Let those who Hollywood hath joined together, let no awards ceremony commentary put asunder... Brad Pitt and Angelina Jolie look like the most enviably beautiful wedding cake figurines. It's no mean feat to design a red carpet gown that appears this uncluttered and contemporary – La Jolie has Donatella Versace to thank for that. As for the perfect match of lipstick, bag and trim... she's a 21st-century Grace Kelly in the making. Regarding recent quibbling over Pitt's flowing tresses and salt and pepper beard, meanwhile... One question: which man on the planet wouldn't want to be him?

Best speech

Christopher Plummer accepted the Best Supporting Actor prize for Beginners with dignity and sly humour.
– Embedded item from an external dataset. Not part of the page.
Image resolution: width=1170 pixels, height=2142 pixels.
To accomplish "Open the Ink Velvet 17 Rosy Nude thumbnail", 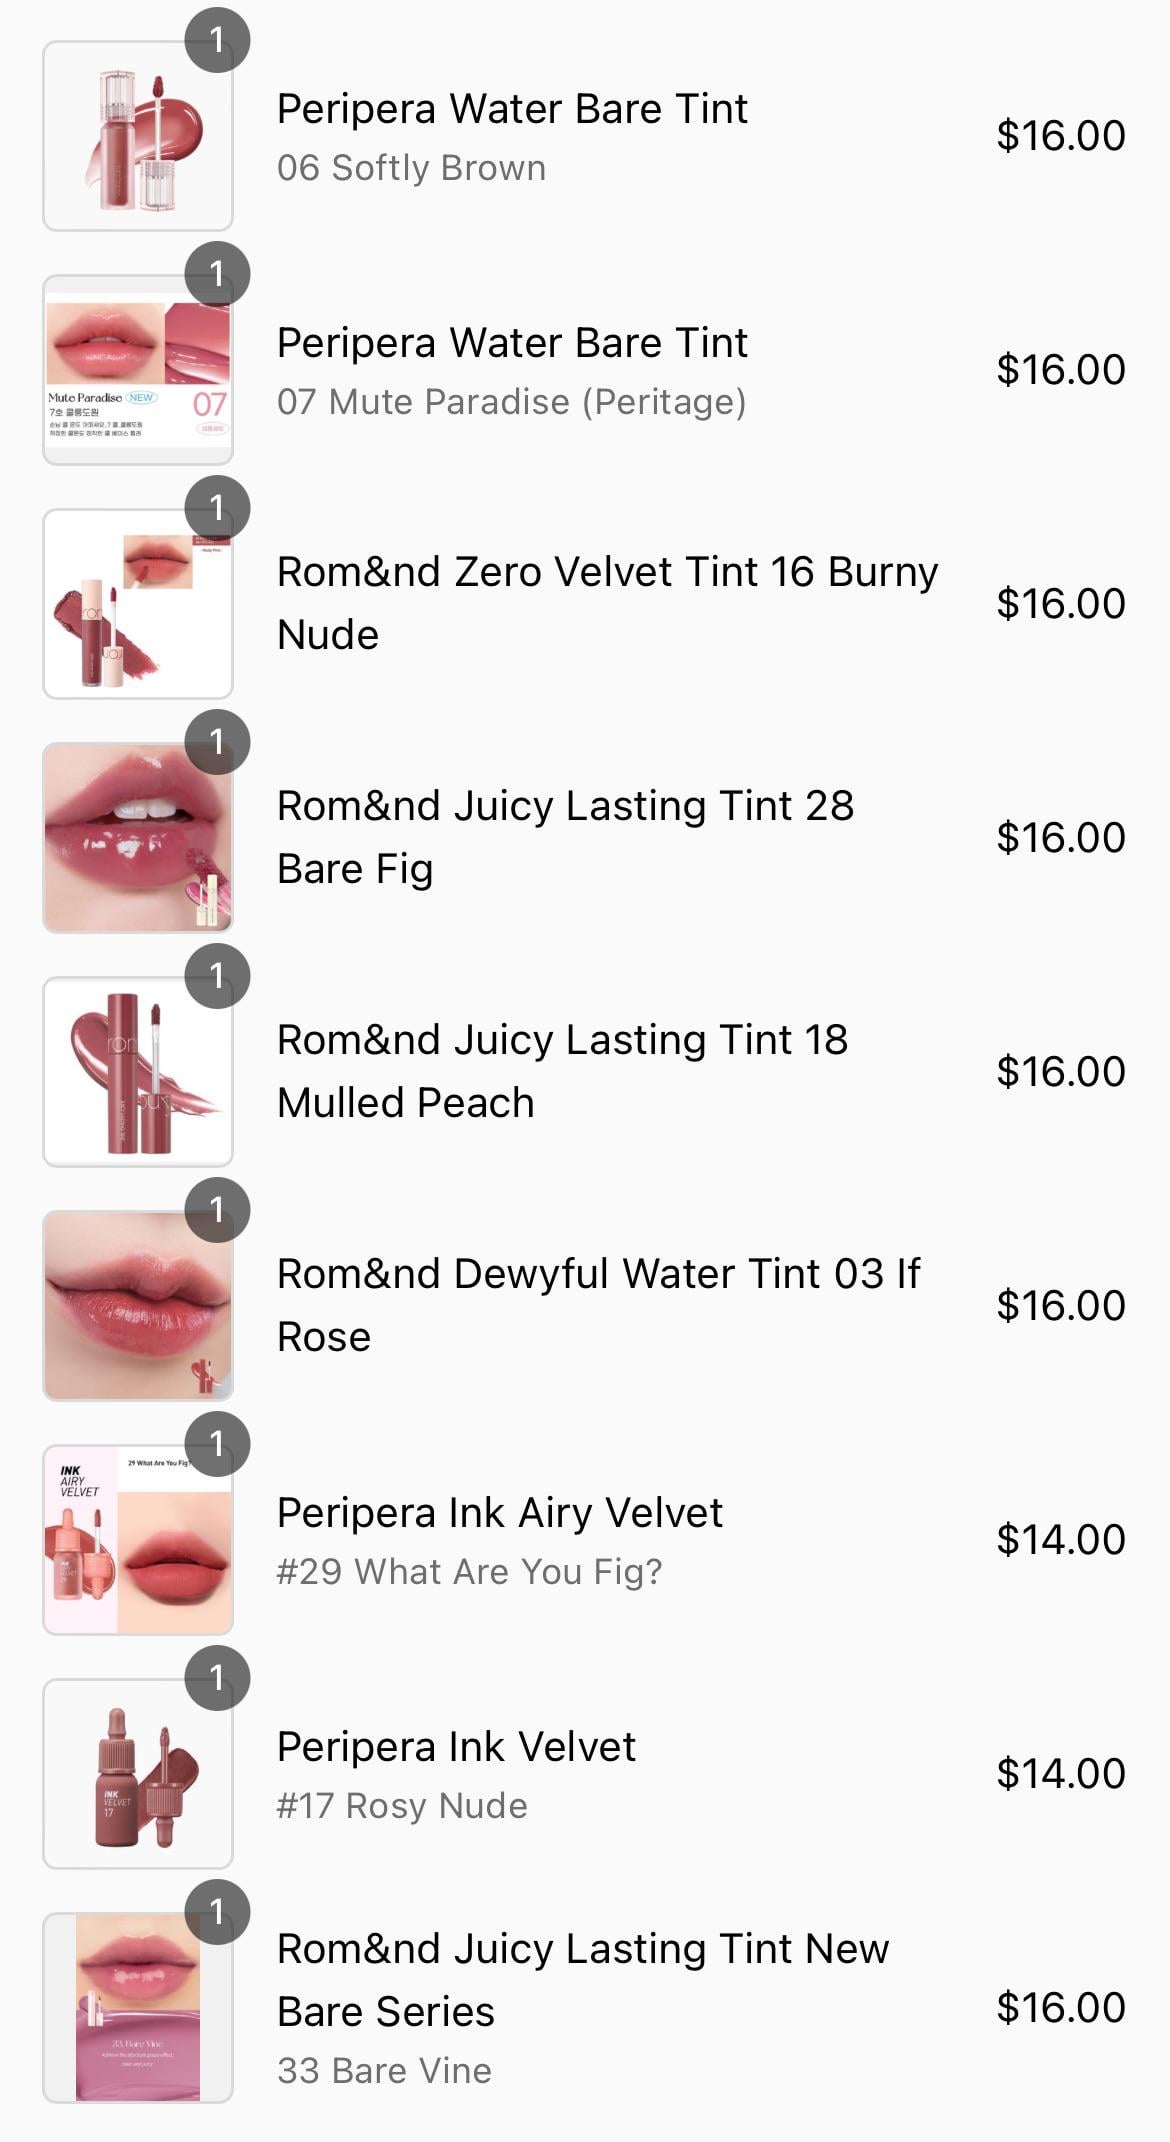I will (x=138, y=1774).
The Canadian, 82, thanked co-star Ewan McGregor, "that wily Scot. That scene-stealing swine." Plummer is tipped to repeat his performance at the Oscars.

Worst speech

Madonna's stumbling performance ran her close but Kate Winslet still grasped her prize like a hyperventilating schoolgirl. The orchestra interrupted, prompting Gervais to remind winners that only God and their agents should be credited for their good fortune.

Best actor's support

Who wouldn't want to attend a night of LA debauchery with Ned Rocknroll on their arm? Kate Winslet gave her new boyfriend, Sir Richard Branson's nephew, his first public airing. Mr Rocknroll changed his surname from Smith.

Most laboured gag

Gervais's attempted joke that Madonna can no longer act "Like a Virgin" was made worse by the 53-year-old star's scripted reply: "If I'm still a virgin, Ricky, then why don't you come over here and do something about it?" Critics agreed that Gervais failed to scale the scabrous heights of last year's performance.

Worst-dressed man

Shame on Michael Fassbender who may be among the most handsome actors but that doesn't excuse this suit. It's suspiciously shiny, which tends to mean cheap unless, of course, it applies to vintage Helmut Lang. It's even more tight-fitting: a woman bursting out of a closely cut cardigan might be cute but a man whose jacket tugs at his waist in such a manner is plain uncouth. It looks like he got dressed in the dark, having just got out of bed ... Nasty and, come to think of it, apposite in a life mimicking art kind of way, and maybe therefore not such a bad look after all.

Worst-dressed woman

The choice of Reem Acra on the part of Madonna is bizarre. One can only assume that it represents some sort of stab at New York socialite conformity but it backfires. Over-embellished, novelty loo-roll holder of a dress aside, all is just as it should be with the oversized jewelled crucifix and fingerless black leather gloves (Chanel, presumably). You can take the girl out of red hot fox territory but you can't take the red hot fox out of the girl.

Best grimace

At least Madonna didn't mime when accepting the Best Song prize for "Masterpiece" from W.E. But Sir Elton John looked aggrieved at the snub for his song "Hello Hello", from animated film Gnomeo and Juliet.

Best comeback

Six wins for the film mogul nicknamed "God", including The Artist, The Iron Lady and My Week With Marilyn, confirmed that Harvey Weinstein is on the Oscar trail again. Looked delighted when Madonna, whose W.E. is another Weinstein production, described the power-broker as "the Punisher".